I immediately wanted to give this book to my mom (the teacher) but there is no Polish translation and most of the examples are tightly coupled with US reality so they could be easily refuted in the basis of not applying to Polish day-to-day.

My view on current education system.

I treat the topic of education very seriously. My mom is a teacher, I spent total of 7 years in colleges, earning 2 master degrees. I really, really wanted it to be all that was promised to be.I now consider it harmful for the vast majority of people to attend college.
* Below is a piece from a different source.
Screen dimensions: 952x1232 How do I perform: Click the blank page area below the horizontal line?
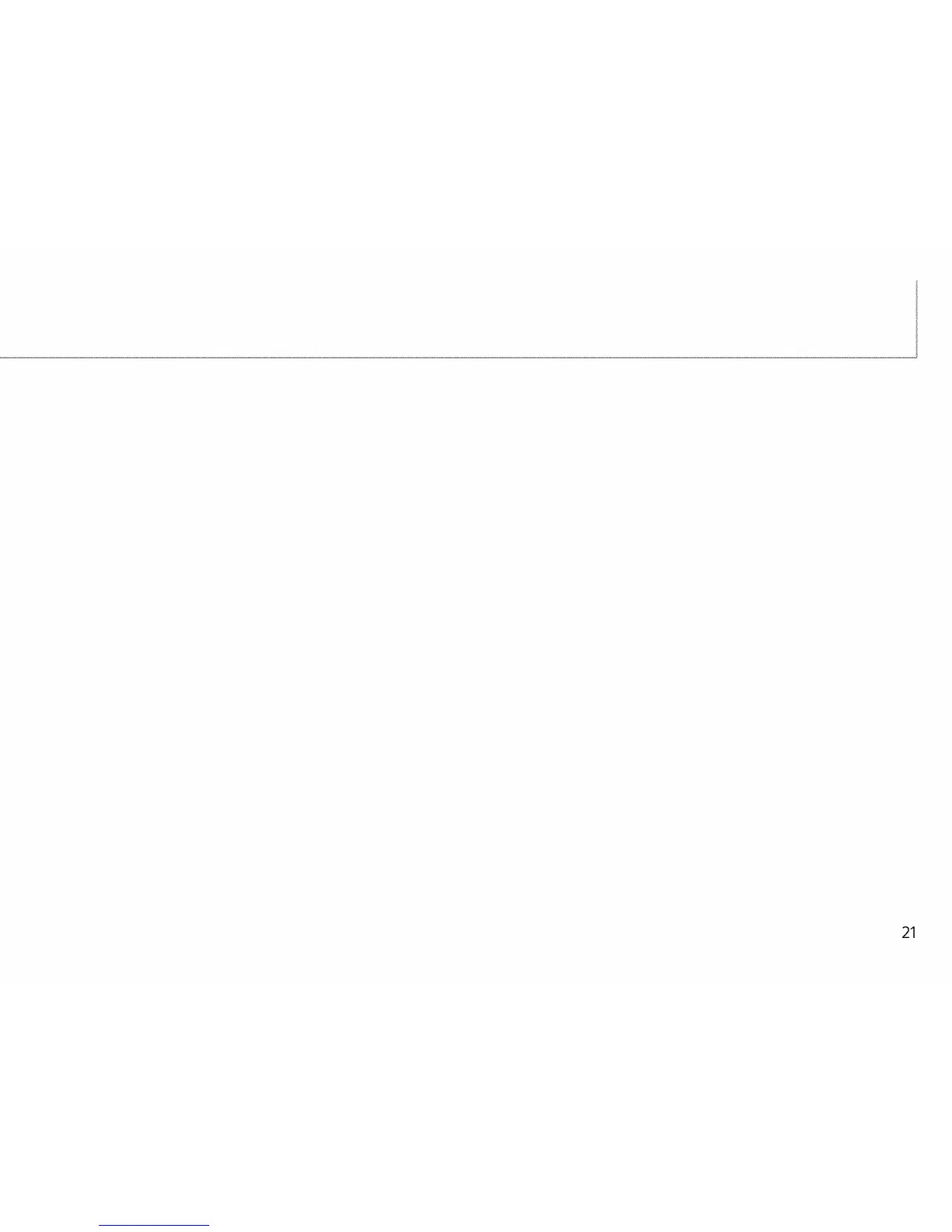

I strongly believe, that the current educational system is useless because:

  • It focuses on theoretical instead of practical. Who in the workplace makes you take a test?
  • The whole environment is NOT designed to make learning better, it is designed to make TEACHING easier. Knowledge is standarized to make materials easier, tests are administered to makes sure teachers are following along
  • https://en.wikipedia.org/wiki/Learning_cycle.  By making people follow the same curriculum, you will loose at least 50% of your students

I think it is even harmful, because:

  • If it were more personalized, you could cut time for knowledge transfer by 70% for each kid
  • Kids loosing interest at early stages reinforce their opinion thet learning is not for them and become effectively disabled for life, since lifelong learning is extremely needed now
  • Kids WANT to learn, but school destroys that motivation
  • Higher education is preparing people for a different world. After university, the will think:
    • „If I do bare minimum, I’ll get an A”
    • „There is always a handbook for everything”
    • „I can take as much time as I want and learn everything on a topic”
    • „Having theoretical knowledge is enough for anything”

I will not even start on how school is missing on practical life skills.

After school we leave children asking themselves questions, full of useless knowledge and dread for learning.

„But we’re doing the best we can, it’s better then nothing!”

NO IT ISN’T.

There is abundance of free material that is lightyears better than what we are offering at so called „educational institutions” . Youtube, Khan Academy and others are free and ripe with knowledge that is interesting, of superior quality and in the medium kids are used to.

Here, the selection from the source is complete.